Put the items below into a numbered list, leaving out any blank lines.

━━ Records to process

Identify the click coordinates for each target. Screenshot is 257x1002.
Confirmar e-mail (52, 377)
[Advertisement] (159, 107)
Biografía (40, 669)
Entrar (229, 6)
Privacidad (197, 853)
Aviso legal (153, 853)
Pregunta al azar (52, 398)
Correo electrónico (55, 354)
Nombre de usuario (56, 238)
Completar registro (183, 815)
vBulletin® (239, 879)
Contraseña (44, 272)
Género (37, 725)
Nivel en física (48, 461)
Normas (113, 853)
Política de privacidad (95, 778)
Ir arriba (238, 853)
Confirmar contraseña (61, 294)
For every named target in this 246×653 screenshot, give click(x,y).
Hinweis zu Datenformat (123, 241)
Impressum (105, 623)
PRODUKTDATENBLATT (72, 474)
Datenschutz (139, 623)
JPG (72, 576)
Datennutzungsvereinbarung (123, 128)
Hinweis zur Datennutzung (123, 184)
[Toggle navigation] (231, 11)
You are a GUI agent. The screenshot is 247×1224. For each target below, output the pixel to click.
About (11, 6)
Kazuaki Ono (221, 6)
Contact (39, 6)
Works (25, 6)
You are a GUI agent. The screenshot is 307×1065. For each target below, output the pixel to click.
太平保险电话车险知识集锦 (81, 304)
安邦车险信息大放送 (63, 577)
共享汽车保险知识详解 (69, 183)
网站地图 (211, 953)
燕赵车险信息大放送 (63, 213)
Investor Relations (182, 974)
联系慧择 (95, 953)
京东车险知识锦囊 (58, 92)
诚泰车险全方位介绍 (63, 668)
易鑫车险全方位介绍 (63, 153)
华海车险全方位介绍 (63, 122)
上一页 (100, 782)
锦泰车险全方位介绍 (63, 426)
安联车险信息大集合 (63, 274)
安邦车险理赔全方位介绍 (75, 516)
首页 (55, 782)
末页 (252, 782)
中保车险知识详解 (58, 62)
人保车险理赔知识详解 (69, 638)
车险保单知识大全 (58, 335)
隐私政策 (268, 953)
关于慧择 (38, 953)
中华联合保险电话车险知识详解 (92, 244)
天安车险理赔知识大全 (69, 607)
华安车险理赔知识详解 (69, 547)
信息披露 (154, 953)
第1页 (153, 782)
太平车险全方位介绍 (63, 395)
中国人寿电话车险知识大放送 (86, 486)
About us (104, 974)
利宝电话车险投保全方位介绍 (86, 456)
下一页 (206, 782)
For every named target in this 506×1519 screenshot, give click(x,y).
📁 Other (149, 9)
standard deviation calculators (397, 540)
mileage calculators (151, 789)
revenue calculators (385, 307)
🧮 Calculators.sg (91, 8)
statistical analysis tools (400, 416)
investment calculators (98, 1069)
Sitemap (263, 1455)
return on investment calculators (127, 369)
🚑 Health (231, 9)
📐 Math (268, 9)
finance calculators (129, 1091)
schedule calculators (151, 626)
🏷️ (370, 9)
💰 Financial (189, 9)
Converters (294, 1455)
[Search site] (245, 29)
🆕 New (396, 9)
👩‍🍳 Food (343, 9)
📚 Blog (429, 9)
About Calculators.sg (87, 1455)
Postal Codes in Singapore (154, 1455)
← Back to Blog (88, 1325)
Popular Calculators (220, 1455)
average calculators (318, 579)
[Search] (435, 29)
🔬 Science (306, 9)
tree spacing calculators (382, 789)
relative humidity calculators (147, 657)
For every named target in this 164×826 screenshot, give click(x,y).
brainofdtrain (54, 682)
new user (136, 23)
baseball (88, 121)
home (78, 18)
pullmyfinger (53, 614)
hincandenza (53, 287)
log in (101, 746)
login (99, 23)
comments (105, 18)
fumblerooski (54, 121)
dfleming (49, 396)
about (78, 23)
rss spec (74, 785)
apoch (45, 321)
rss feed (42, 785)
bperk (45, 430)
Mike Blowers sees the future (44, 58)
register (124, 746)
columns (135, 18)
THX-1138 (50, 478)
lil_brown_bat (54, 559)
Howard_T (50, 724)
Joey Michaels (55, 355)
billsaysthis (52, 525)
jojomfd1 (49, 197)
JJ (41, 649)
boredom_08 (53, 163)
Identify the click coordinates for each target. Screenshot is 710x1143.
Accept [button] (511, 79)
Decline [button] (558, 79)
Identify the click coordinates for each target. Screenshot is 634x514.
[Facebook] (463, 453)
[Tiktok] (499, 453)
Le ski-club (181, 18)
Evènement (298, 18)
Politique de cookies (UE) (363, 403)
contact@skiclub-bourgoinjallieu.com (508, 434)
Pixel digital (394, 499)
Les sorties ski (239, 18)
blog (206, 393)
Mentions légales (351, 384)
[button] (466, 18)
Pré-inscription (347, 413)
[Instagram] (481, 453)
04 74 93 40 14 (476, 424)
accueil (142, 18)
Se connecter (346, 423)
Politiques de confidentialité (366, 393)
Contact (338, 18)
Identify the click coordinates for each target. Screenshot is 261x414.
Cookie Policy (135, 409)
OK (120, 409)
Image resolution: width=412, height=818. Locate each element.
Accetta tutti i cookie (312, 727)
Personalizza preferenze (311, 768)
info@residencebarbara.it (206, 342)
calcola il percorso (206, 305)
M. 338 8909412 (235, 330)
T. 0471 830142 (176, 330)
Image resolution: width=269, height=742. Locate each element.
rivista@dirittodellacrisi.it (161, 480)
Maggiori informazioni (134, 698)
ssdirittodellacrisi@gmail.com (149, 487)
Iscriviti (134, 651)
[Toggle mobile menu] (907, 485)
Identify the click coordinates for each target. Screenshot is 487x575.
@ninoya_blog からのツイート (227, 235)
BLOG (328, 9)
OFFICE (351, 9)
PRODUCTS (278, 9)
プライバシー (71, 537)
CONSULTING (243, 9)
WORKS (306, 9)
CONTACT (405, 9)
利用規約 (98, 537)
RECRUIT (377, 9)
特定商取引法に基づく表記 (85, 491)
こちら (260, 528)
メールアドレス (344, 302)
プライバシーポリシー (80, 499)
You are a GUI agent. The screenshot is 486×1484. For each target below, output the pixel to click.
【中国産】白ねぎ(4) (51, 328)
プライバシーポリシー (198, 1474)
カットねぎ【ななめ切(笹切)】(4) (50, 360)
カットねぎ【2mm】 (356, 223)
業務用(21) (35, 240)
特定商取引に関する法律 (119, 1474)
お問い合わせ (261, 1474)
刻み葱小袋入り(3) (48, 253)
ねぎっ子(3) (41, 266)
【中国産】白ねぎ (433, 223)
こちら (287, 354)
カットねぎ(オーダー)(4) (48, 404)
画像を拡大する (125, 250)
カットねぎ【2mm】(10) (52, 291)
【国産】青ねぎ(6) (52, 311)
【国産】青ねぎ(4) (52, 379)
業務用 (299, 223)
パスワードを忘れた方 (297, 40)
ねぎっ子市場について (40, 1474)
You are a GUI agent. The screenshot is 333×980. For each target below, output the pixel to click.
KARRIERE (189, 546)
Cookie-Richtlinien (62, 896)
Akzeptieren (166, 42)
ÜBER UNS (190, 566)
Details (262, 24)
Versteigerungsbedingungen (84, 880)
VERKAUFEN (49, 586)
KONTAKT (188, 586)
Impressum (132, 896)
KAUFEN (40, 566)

━━━━

## Output for this task
1. Identify the click coordinates for each target. Screenshot is 257x1002.
2. Confirmar e-mail (52, 377)
3. [Advertisement] (159, 107)
4. Biografía (40, 669)
5. Entrar (229, 6)
6. Privacidad (197, 853)
7. Aviso legal (153, 853)
8. Pregunta al azar (52, 398)
9. Correo electrónico (55, 354)
10. Nombre de usuario (56, 238)
11. Completar registro (183, 815)
12. vBulletin® (239, 879)
13. Contraseña (44, 272)
14. Género (37, 725)
15. Nivel en física (48, 461)
16. Normas (113, 853)
17. Política de privacidad (95, 778)
18. Ir arriba (238, 853)
19. Confirmar contraseña (61, 294)
20. For every named target in this 246×653 screenshot, give click(x,y).
21. Hinweis zu Datenformat (123, 241)
22. Impressum (105, 623)
23. PRODUKTDATENBLATT (72, 474)
24. Datenschutz (139, 623)
25. JPG (72, 576)
26. Datennutzungsvereinbarung (123, 128)
27. Hinweis zur Datennutzung (123, 184)
28. [Toggle navigation] (231, 11)
29. You are a GUI agent. The screenshot is 247×1224. For each target below, output the pixel to click.
30. About (11, 6)
31. Kazuaki Ono (221, 6)
32. Contact (39, 6)
33. Works (25, 6)
34. You are a GUI agent. The screenshot is 307×1065. For each target below, output the pixel to click.
35. 太平保险电话车险知识集锦 (81, 304)
36. 安邦车险信息大放送 (63, 577)
37. 共享汽车保险知识详解 (69, 183)
38. 网站地图 (211, 953)
39. 燕赵车险信息大放送 (63, 213)
40. Investor Relations (182, 974)
41. 联系慧择 (95, 953)
42. 京东车险知识锦囊 (58, 92)
43. 诚泰车险全方位介绍 (63, 668)
44. 易鑫车险全方位介绍 (63, 153)
45. 华海车险全方位介绍 (63, 122)
46. 上一页 (100, 782)
47. 锦泰车险全方位介绍 (63, 426)
48. 安联车险信息大集合 (63, 274)
49. 安邦车险理赔全方位介绍 (75, 516)
50. 首页 (55, 782)
51. 末页 (252, 782)
52. 中保车险知识详解 (58, 62)
53. 人保车险理赔知识详解 (69, 638)
54. 车险保单知识大全 (58, 335)
55. 隐私政策 (268, 953)
56. 关于慧择 (38, 953)
57. 中华联合保险电话车险知识详解 (92, 244)
58. 天安车险理赔知识大全 (69, 607)
59. 华安车险理赔知识详解 (69, 547)
60. 信息披露 (154, 953)
61. 第1页 (153, 782)
62. 太平车险全方位介绍 (63, 395)
63. 中国人寿电话车险知识大放送 (86, 486)
64. About us (104, 974)
65. 利宝电话车险投保全方位介绍 (86, 456)
66. 下一页 (206, 782)
67. For every named target in this 506×1519 screenshot, give click(x,y).
68. 📁 Other (149, 9)
69. standard deviation calculators (397, 540)
70. mileage calculators (151, 789)
71. revenue calculators (385, 307)
72. 🧮 Calculators.sg (91, 8)
73. statistical analysis tools (400, 416)
74. investment calculators (98, 1069)
75. Sitemap (263, 1455)
76. return on investment calculators (127, 369)
77. 🚑 Health (231, 9)
78. 📐 Math (268, 9)
79. finance calculators (129, 1091)
80. schedule calculators (151, 626)
81. 🏷️ (370, 9)
82. 💰 Financial (189, 9)
83. Converters (294, 1455)
84. [Search site] (245, 29)
85. 🆕 New (396, 9)
86. 👩‍🍳 Food (343, 9)
87. 📚 Blog (429, 9)
88. About Calculators.sg (87, 1455)
89. Postal Codes in Singapore (154, 1455)
90. ← Back to Blog (88, 1325)
91. Popular Calculators (220, 1455)
92. average calculators (318, 579)
93. [Search] (435, 29)
94. 🔬 Science (306, 9)
95. tree spacing calculators (382, 789)
96. relative humidity calculators (147, 657)
97. For every named target in this 164×826 screenshot, give click(x,y).
98. brainofdtrain (54, 682)
99. new user (136, 23)
100. baseball (88, 121)
101. home (78, 18)
102. pullmyfinger (53, 614)
103. hincandenza (53, 287)
104. log in (101, 746)
105. login (99, 23)
106. comments (105, 18)
107. fumblerooski (54, 121)
108. dfleming (49, 396)
109. about (78, 23)
110. rss spec (74, 785)
111. apoch (45, 321)
112. rss feed (42, 785)
113. bperk (45, 430)
114. Mike Blowers sees the future (44, 58)
115. register (124, 746)
116. columns (135, 18)
117. THX-1138 (50, 478)
118. lil_brown_bat (54, 559)
119. Howard_T (50, 724)
120. Joey Michaels (55, 355)
121. billsaysthis (52, 525)
122. jojomfd1 (49, 197)
123. JJ (41, 649)
124. boredom_08 (53, 163)
125. Identify the click coordinates for each target. Screenshot is 710x1143.
126. Accept [button] (511, 79)
127. Decline [button] (558, 79)
128. Identify the click coordinates for each target. Screenshot is 634x514.
129. [Facebook] (463, 453)
130. [Tiktok] (499, 453)
131. Le ski-club (181, 18)
132. Evènement (298, 18)
133. Politique de cookies (UE) (363, 403)
134. contact@skiclub-bourgoinjallieu.com (508, 434)
135. Pixel digital (394, 499)
136. Les sorties ski (239, 18)
137. blog (206, 393)
138. Mentions légales (351, 384)
139. [button] (466, 18)
140. Pré-inscription (347, 413)
141. [Instagram] (481, 453)
142. 04 74 93 40 14 (476, 424)
143. accueil (142, 18)
144. Se connecter (346, 423)
145. Politiques de confidentialité (366, 393)
146. Contact (338, 18)
147. Identify the click coordinates for each target. Screenshot is 261x414.
148. Cookie Policy (135, 409)
149. OK (120, 409)
150. Image resolution: width=412, height=818. Locate each element.
151. Accetta tutti i cookie (312, 727)
152. Personalizza preferenze (311, 768)
153. info@residencebarbara.it (206, 342)
154. calcola il percorso (206, 305)
155. M. 338 8909412 (235, 330)
156. T. 0471 830142 (176, 330)
157. Image resolution: width=269, height=742. Locate each element.
158. rivista@dirittodellacrisi.it (161, 480)
159. Maggiori informazioni (134, 698)
160. ssdirittodellacrisi@gmail.com (149, 487)
161. Iscriviti (134, 651)
162. [Toggle mobile menu] (907, 485)
163. Identify the click coordinates for each target. Screenshot is 487x575.
164. @ninoya_blog からのツイート (227, 235)
165. BLOG (328, 9)
166. OFFICE (351, 9)
167. PRODUCTS (278, 9)
168. プライバシー (71, 537)
169. CONSULTING (243, 9)
170. WORKS (306, 9)
171. CONTACT (405, 9)
172. 利用規約 (98, 537)
173. RECRUIT (377, 9)
174. 特定商取引法に基づく表記 (85, 491)
175. こちら (260, 528)
176. メールアドレス (344, 302)
177. プライバシーポリシー (80, 499)
178. You are a GUI agent. The screenshot is 486×1484. For each target below, output the pixel to click.
179. 【中国産】白ねぎ(4) (51, 328)
180. プライバシーポリシー (198, 1474)
181. カットねぎ【ななめ切(笹切)】(4) (50, 360)
182. カットねぎ【2mm】 (356, 223)
183. 業務用(21) (35, 240)
184. 特定商取引に関する法律 (119, 1474)
185. お問い合わせ (261, 1474)
186. 刻み葱小袋入り(3) (48, 253)
187. ねぎっ子(3) (41, 266)
188. 【中国産】白ねぎ (433, 223)
189. こちら (287, 354)
190. カットねぎ(オーダー)(4) (48, 404)
191. 画像を拡大する (125, 250)
192. カットねぎ【2mm】(10) (52, 291)
193. 【国産】青ねぎ(6) (52, 311)
194. 【国産】青ねぎ(4) (52, 379)
195. 業務用 (299, 223)
196. パスワードを忘れた方 (297, 40)
197. ねぎっ子市場について (40, 1474)
198. You are a GUI agent. The screenshot is 333×980. For each target below, output the pixel to click.
199. KARRIERE (189, 546)
200. Cookie-Richtlinien (62, 896)
201. Akzeptieren (166, 42)
202. ÜBER UNS (190, 566)
203. Details (262, 24)
204. Versteigerungsbedingungen (84, 880)
205. VERKAUFEN (49, 586)
206. KONTAKT (188, 586)
207. Impressum (132, 896)
208. KAUFEN (40, 566)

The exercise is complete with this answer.